The U.S. Public Company Accounting Oversight Board (PCAOB) has censured and imposed a US$1-million civil penalty on PricewaterhouseCoopers LLP (PwC) for violations of the audit rules in connection with its examination and audit of Merrill Lynch, Pierce, Fenner & Smith, Inc.
Specifically, PwC auditing Merrill Lynch’s compliance with the U.S. Securities and Exchange Commission’s (SEC) customer protection rules, which require brokers to hold certain customer securities in segregated accounts to protect them from creditors in case the broker’s business fails.

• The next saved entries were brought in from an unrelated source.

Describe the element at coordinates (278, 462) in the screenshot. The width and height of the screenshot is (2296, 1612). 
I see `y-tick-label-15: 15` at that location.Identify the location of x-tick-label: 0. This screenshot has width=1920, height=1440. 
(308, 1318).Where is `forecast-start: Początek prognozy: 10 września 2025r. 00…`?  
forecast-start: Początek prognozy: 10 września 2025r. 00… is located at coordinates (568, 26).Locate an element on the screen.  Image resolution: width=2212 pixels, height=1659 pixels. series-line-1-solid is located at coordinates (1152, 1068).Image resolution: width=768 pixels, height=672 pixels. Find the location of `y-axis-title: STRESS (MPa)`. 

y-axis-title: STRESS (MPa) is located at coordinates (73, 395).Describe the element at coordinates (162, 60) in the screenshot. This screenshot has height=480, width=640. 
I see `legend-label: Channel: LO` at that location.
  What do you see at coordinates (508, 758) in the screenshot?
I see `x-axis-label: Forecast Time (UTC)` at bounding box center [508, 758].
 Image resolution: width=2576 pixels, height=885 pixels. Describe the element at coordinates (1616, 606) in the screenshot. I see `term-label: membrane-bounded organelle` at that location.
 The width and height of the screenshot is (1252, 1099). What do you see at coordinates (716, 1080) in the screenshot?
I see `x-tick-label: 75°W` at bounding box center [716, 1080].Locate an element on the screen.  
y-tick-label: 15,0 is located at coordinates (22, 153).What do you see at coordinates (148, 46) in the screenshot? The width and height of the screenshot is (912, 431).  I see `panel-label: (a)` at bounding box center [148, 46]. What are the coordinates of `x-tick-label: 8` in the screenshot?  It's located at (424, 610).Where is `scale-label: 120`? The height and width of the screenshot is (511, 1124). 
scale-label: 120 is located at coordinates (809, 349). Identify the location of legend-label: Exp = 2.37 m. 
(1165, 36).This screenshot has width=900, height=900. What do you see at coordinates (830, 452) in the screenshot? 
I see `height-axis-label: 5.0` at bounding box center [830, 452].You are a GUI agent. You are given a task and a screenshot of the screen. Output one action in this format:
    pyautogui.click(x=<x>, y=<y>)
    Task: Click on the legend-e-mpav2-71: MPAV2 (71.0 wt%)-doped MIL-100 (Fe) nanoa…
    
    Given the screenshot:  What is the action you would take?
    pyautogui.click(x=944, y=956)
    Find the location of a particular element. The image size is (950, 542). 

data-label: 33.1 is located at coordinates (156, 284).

In June 2016, the SEC found that Merrill Lynch violated those rules. Now, the PCAOB has found that PwC violated audit standards by not adequately investigating Merrill Lynch’s compliance with those rules. PwC consented to the PCAOB’s order without admitting or denying the findings in the order.
“An auditor’s attention to a broker’s compliance with the SEC’s customer protection rule provides critical assurance that the business is protecting customer securities from liens by creditors of the broker,” says James Doty, chairman of the PCAOB, in a statement. “PwC failed to fulfill its obligations during a period when Merrill Lynch exposed billions of dollars of customer assets to claims of its creditors.”
“Investors should not have to worry that their brokers’ auditors are failing to perform appropriate work in examining the safeguards around their funds,” adds Claudius Modesti, director of PCAOB enforcement and investigations, in a statement.